Operator: Our next question comes from Josh Silverstein with UBS. Please go ahead.
Josh Silverstein: The GME assets came with the big midstream footprint. How are you thinking about the value of this asset now that it’s in-house? Are there opportunities or a need to expand the footprint? Or could this be a potential divestiture target to accelerate the debt reduction plans?
Clay Gaspar: Josh, thanks for the question. As you know, we’ve got a lot of midstream assets inside the portfolio. I would say they’re all in the portfolio for a reason, but we also remain very objective about when there’s a better opportunity for the organization to exit some of these opportunities. I would say uniquely to Grayson. I really commended the team on the last call about the great work that they’ve done to build this out and how it translates into higher margins and lower overall operating costs for those assets. That becomes very critical as you get into these more mature assets and you’re really trying to pick up these remaining opportunities, extend the laterals, lower that cost threshold so that more and more of these opportunities meet our return threshold.

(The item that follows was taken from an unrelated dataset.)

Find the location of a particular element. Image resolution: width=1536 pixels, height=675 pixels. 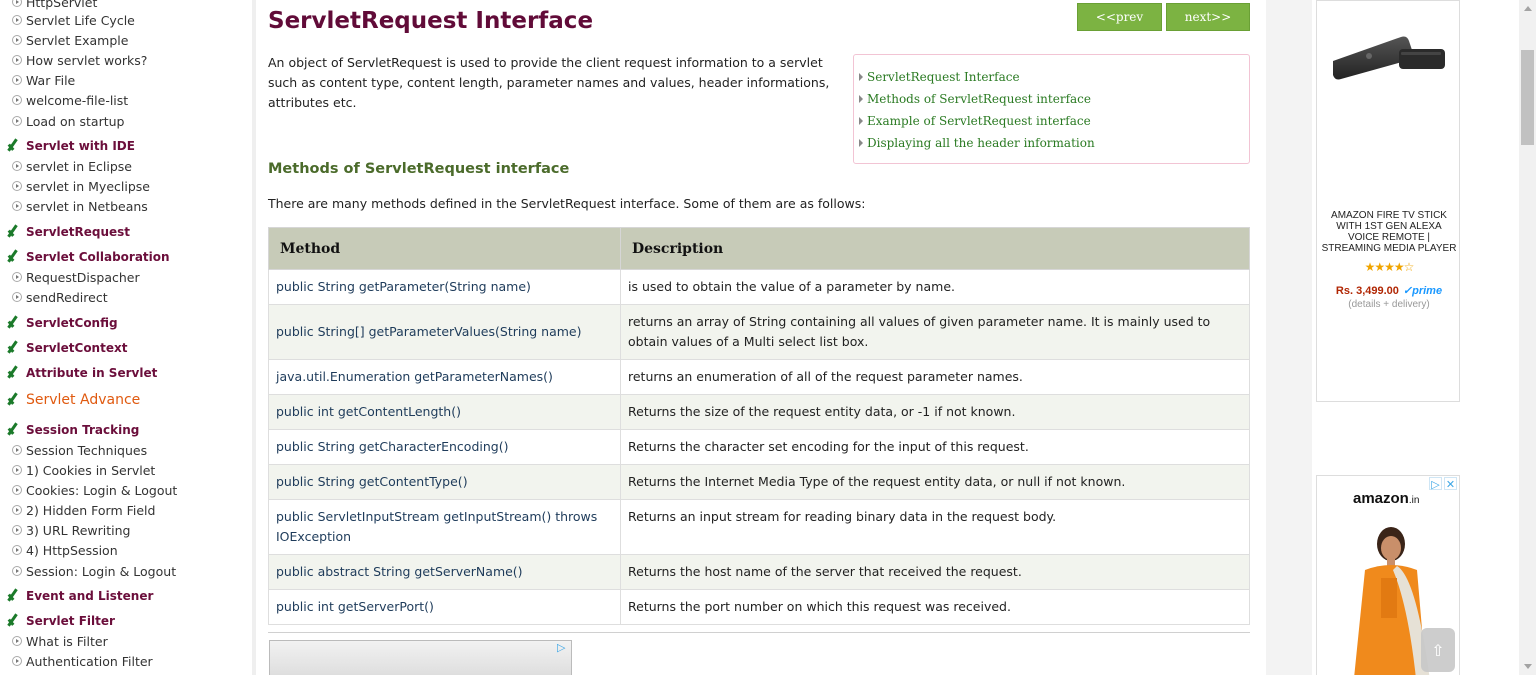

sidebar-item-servletrequest: ServletRequest is located at coordinates (68, 232).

So, I would say they’re much more likely to stay in our portfolio. In fact, I believe on the last call, I highlighted an opportunity that we’re going to be building some infrastructure on the East side, some of the legacy assets to really open up some additional inventory in the Williston Basin. And with the expertise from Grayson, we feel even more confident about our ability to execute on that, bring that in, run that. And then I think it will provide additional runway of other stranded assets to further enhance our existing footprint. So excited about those opportunities, that skill set. I would say we’re pretty objective about all of those assets. When the right time comes, you’ll see us buy assets, sell assets. But I would say specific to the Grayson assets, we’re really happy with what we have them in the portfolio, and it was a critical piece of our ability to transact on that deal.

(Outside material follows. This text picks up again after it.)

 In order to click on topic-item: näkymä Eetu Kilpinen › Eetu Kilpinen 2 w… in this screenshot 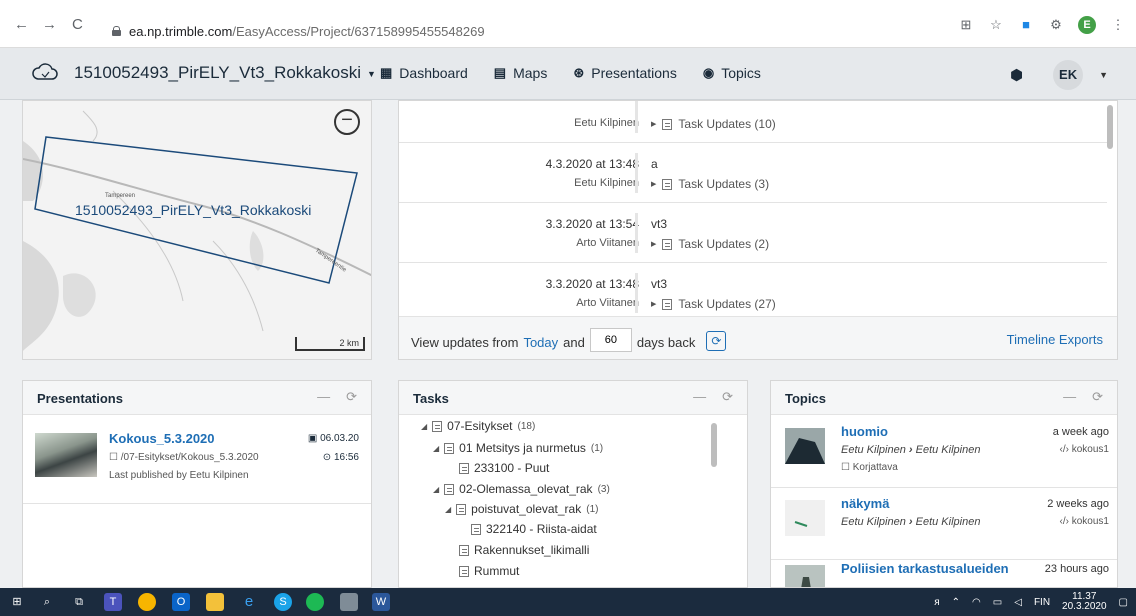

Josh Silverstein: Got it. That’s helpful. And then within the 2025 plans, how should we think about the capital allocation to the other assets that we really haven’t discussed here today, Eagle Ford, Anadarko and the PRB. Are these assets just in cash flow harvesting mode? Is there any uptick or downtick in terms of percentage there?
Clay Gaspar: Josh, I would direct you to — it’s directionally looking similar, okay? One thing that will be a notable change, obviously, with a larger Williston footprint. The overall pie will shift a little bit. You’ll see higher to the Williston. You’ll see Delaware Basin drop from about 60% of the portfolio to 50%. Otherwise, I would say directionally, we’re in the same ballpark and we’ll resist the urge to give you too much more granularity on ’25 until the February call.
Rosy Zuklic: So, we have met our time commitment. I want to thank everyone for your interest in Devon. And if you have any further questions, please reach out to Chris or me. Thank you again for joining us on our call today.
Operator: Thank you, everyone, for joining us today. This concludes our call, and you may now disconnect your lines.